PROBLEM TO SOLVE> Output every line below as it stands, dropping only the images.
##########
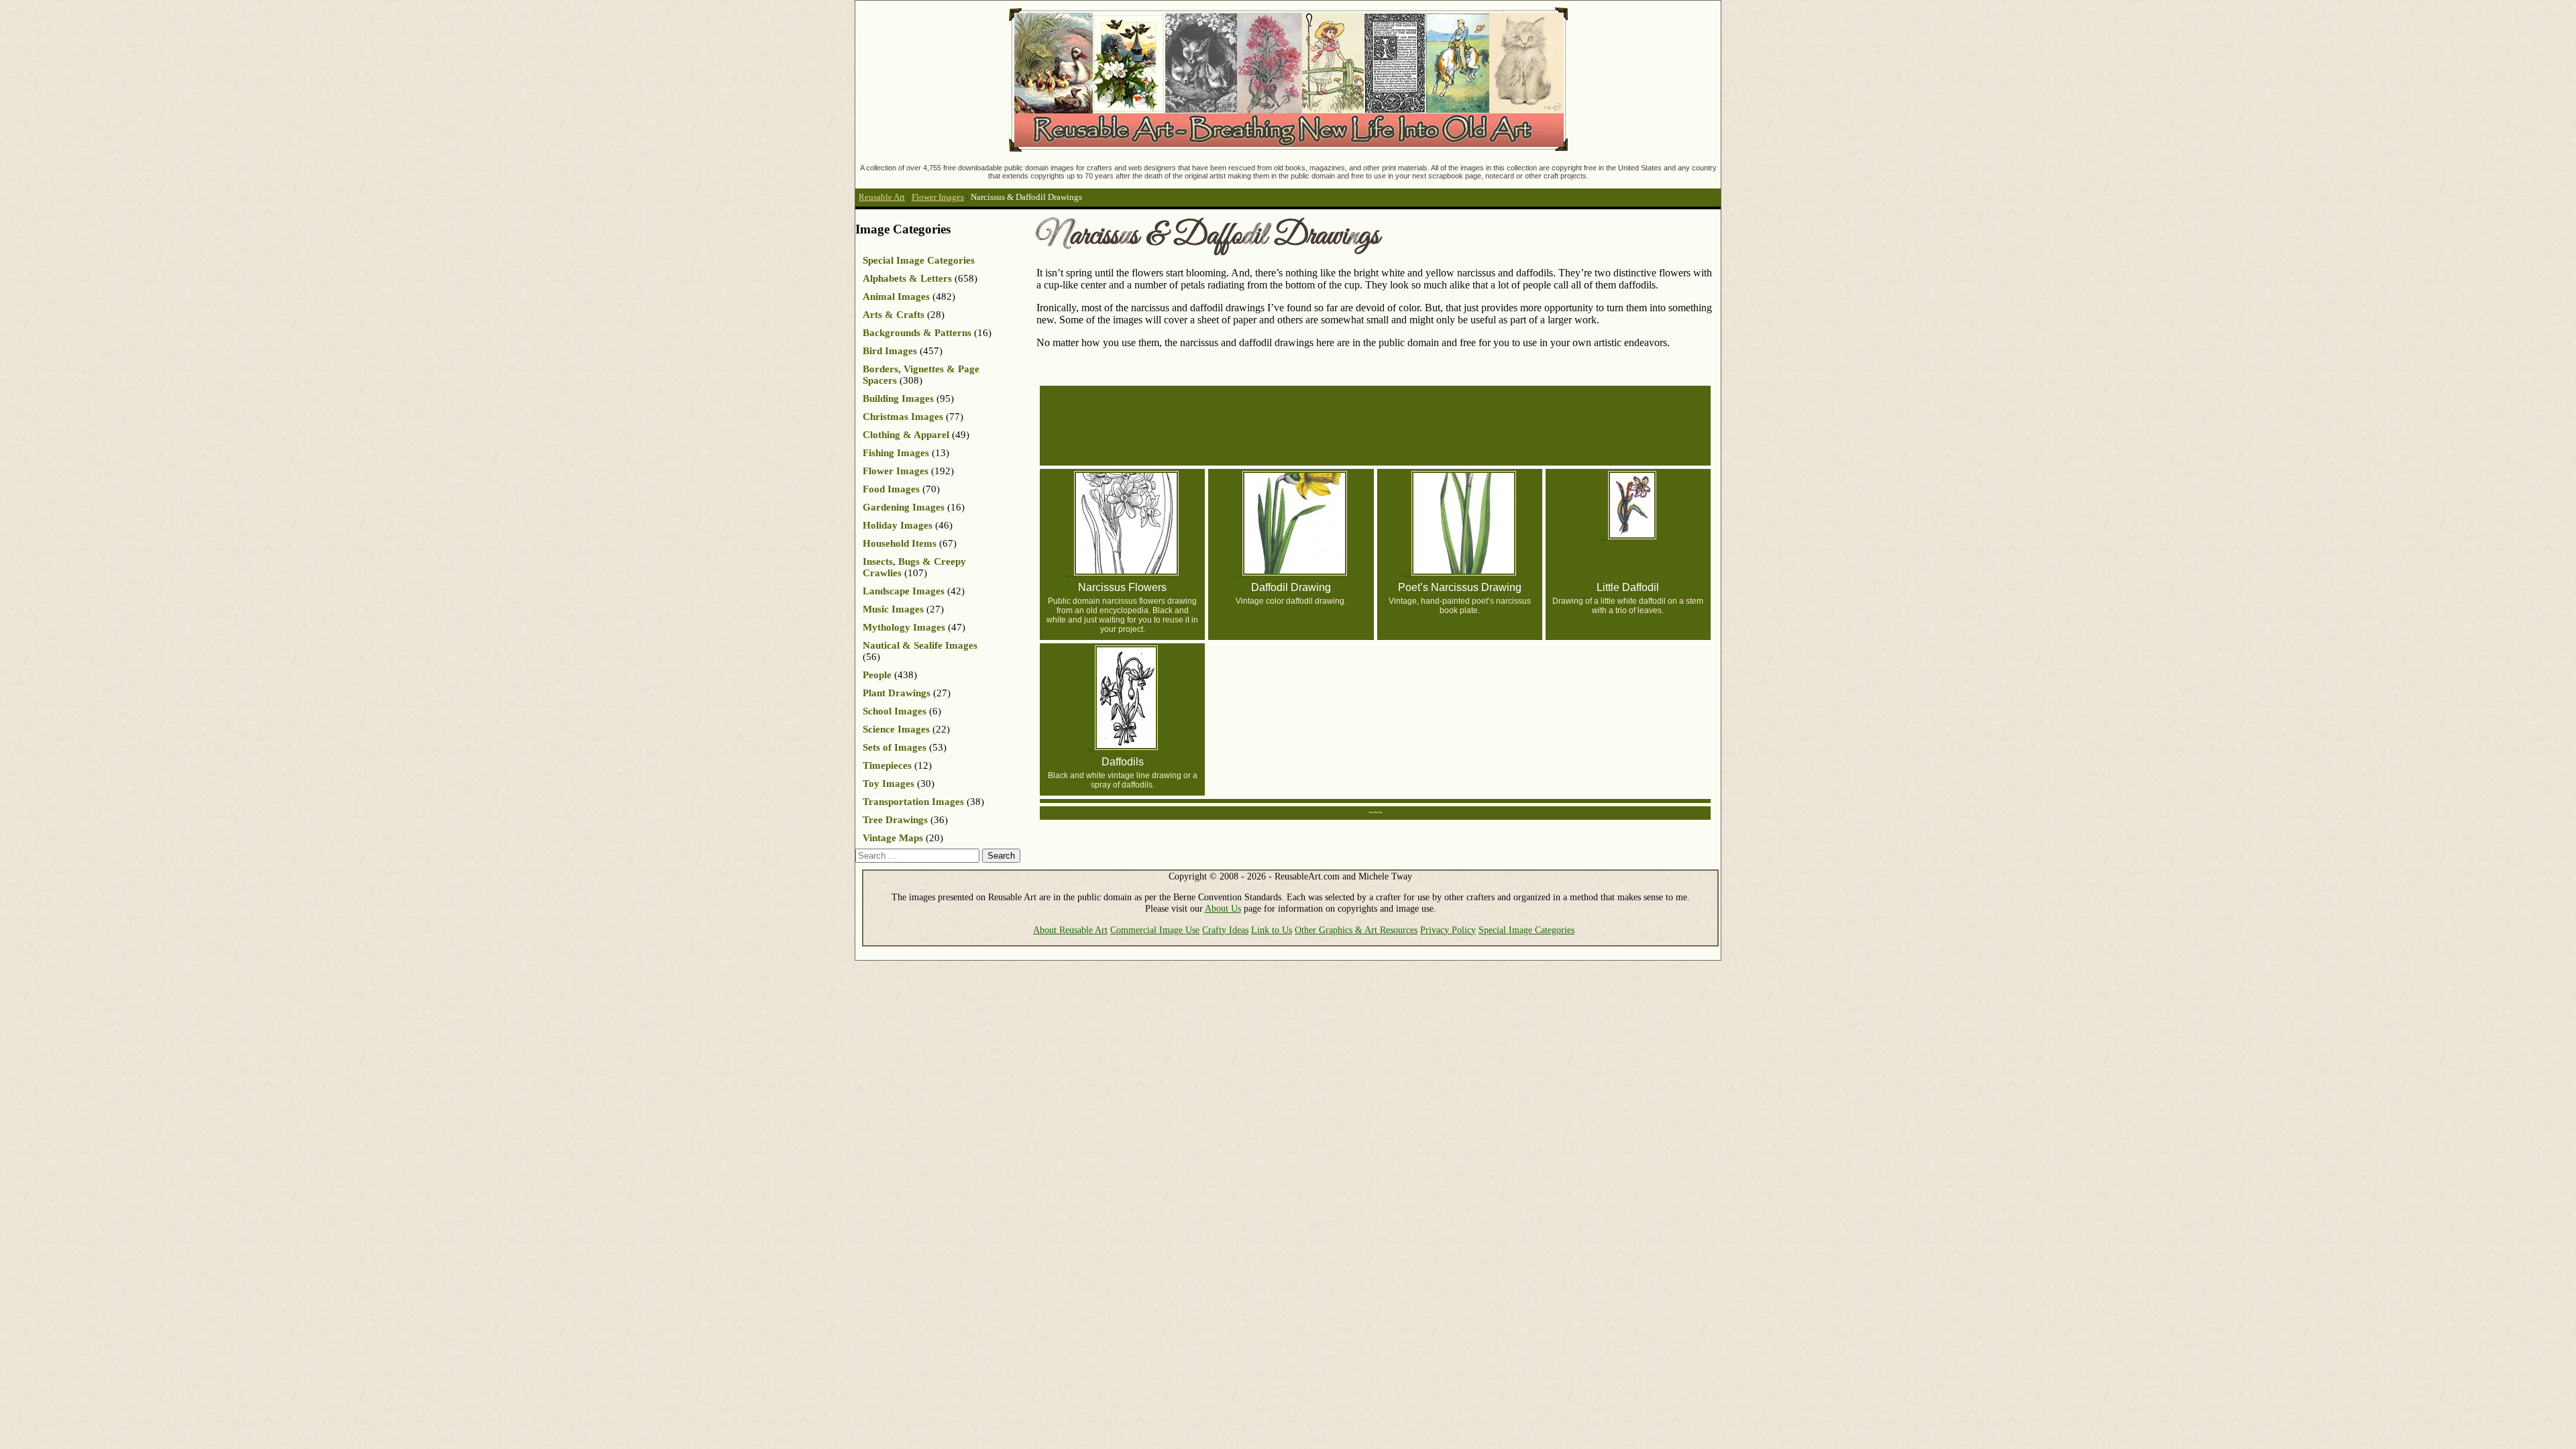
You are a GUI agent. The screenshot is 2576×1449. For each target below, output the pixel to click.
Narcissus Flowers (1122, 587)
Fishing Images (896, 452)
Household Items (899, 543)
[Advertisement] (1380, 424)
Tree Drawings (895, 819)
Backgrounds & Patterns (917, 332)
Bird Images (890, 350)
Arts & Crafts (893, 314)
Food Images (891, 489)
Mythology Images (904, 627)
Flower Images (938, 197)
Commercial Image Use (1154, 929)
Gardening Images (904, 507)
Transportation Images (913, 801)
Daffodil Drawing (1291, 587)
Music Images (893, 609)
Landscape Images (904, 591)
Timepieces (887, 765)
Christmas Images (903, 416)
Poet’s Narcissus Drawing (1459, 587)
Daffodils (1123, 761)
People (877, 674)
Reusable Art (882, 197)
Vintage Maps (893, 838)
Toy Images (888, 783)
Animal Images (896, 296)
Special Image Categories (919, 260)
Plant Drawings (896, 693)
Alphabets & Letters (907, 278)
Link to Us (1271, 929)
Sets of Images (894, 747)
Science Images (896, 729)
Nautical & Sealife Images (920, 645)
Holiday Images (897, 525)
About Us (1223, 908)
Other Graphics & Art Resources (1356, 929)
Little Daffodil (1628, 587)
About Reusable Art (1070, 929)
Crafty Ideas (1225, 929)
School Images (894, 711)
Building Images (898, 398)
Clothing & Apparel (906, 434)
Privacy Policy (1448, 929)
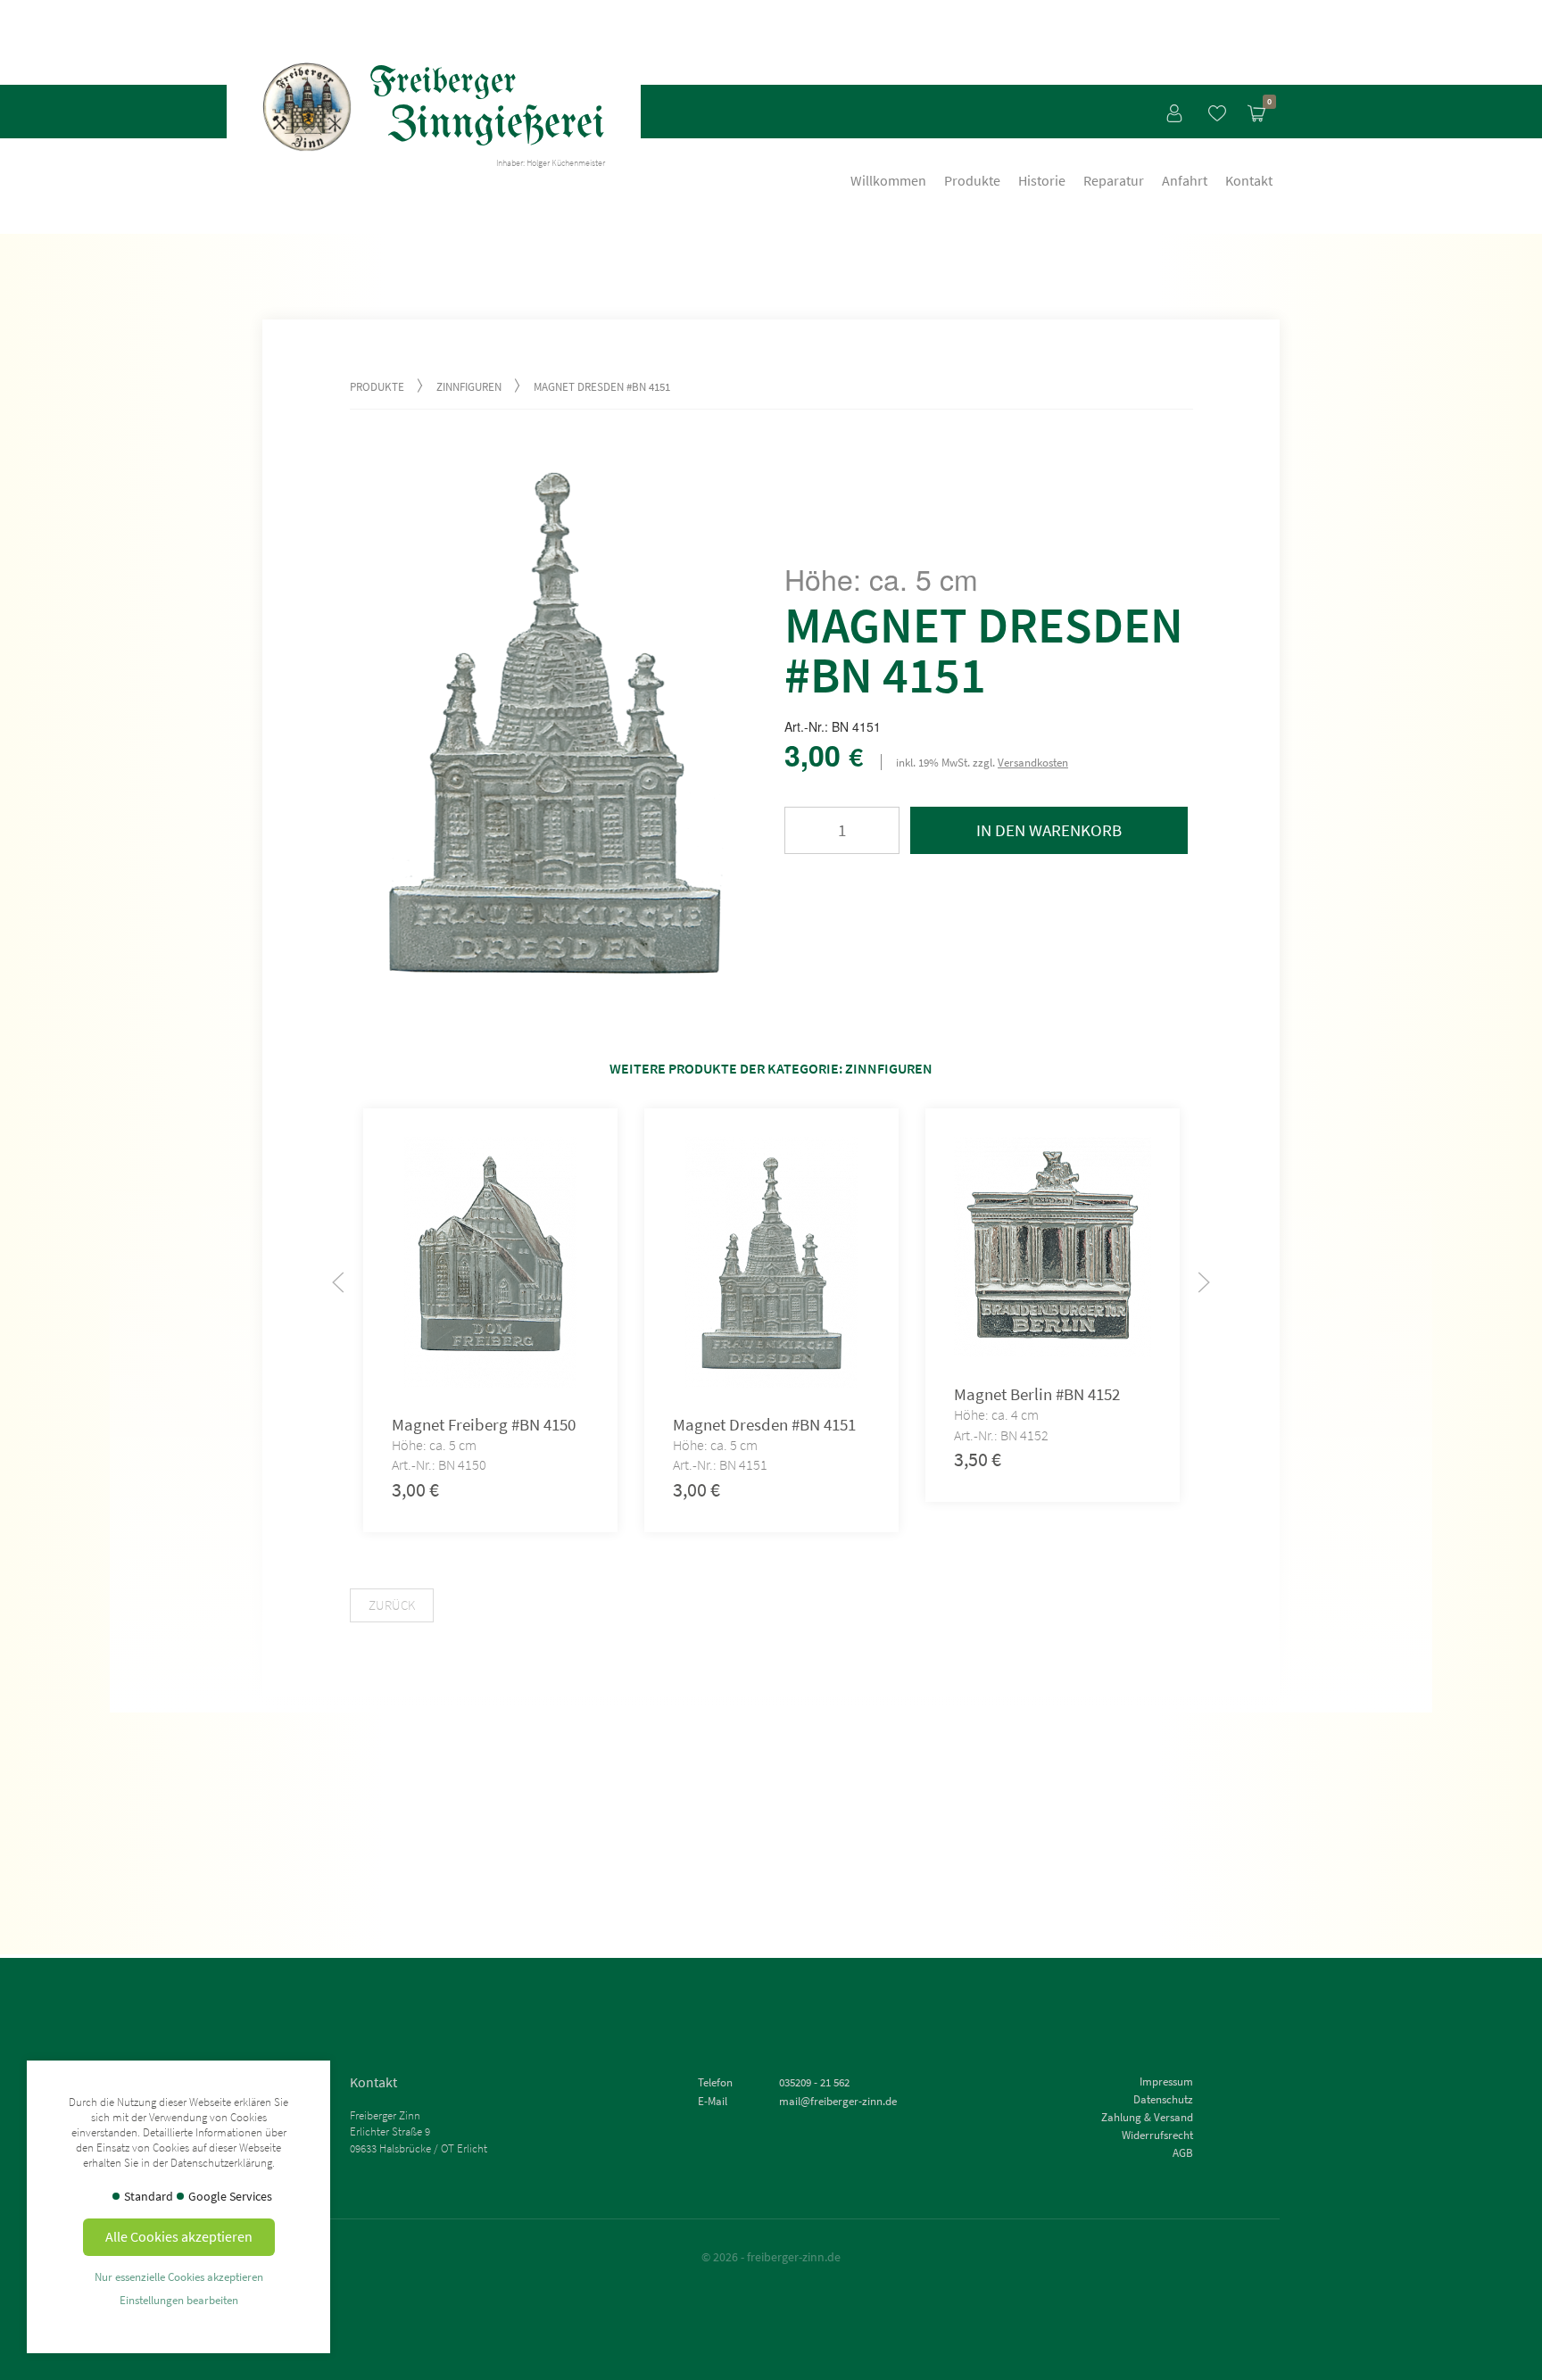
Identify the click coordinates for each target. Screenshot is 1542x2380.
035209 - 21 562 (814, 2082)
##########
RESULT BELOW>
You are a GUI agent. The screenshot is 2576×1449. For each target below, output the pixel to click.
Narcissus Flowers (1122, 587)
Fishing Images (896, 452)
Household Items (899, 543)
[Advertisement] (1380, 424)
Tree Drawings (895, 819)
Backgrounds & Patterns (917, 332)
Bird Images (890, 350)
Arts & Crafts (893, 314)
Food Images (891, 489)
Mythology Images (904, 627)
Flower Images (938, 197)
Commercial Image Use (1154, 929)
Gardening Images (904, 507)
Transportation Images (913, 801)
Daffodil Drawing (1291, 587)
Music Images (893, 609)
Landscape Images (904, 591)
Timepieces (887, 765)
Christmas Images (903, 416)
Poet’s Narcissus Drawing (1459, 587)
Daffodils (1123, 761)
People (877, 674)
Reusable Art (882, 197)
Vintage Maps (893, 838)
Toy Images (888, 783)
Animal Images (896, 296)
Special Image Categories (919, 260)
Plant Drawings (896, 693)
Alphabets & Letters (907, 278)
Link to Us (1271, 929)
Sets of Images (894, 747)
Science Images (896, 729)
Nautical & Sealife Images (920, 645)
Holiday Images (897, 525)
About Us (1223, 908)
Other Graphics & Art Resources (1356, 929)
Little Daffodil (1628, 587)
About Reusable Art (1070, 929)
Crafty Ideas (1225, 929)
School Images (894, 711)
Building Images (898, 398)
Clothing & Apparel (906, 434)
Privacy Policy (1448, 929)
Identify the click coordinates for each target. Screenshot is 1542x2380.
035209 - 21 562 (814, 2082)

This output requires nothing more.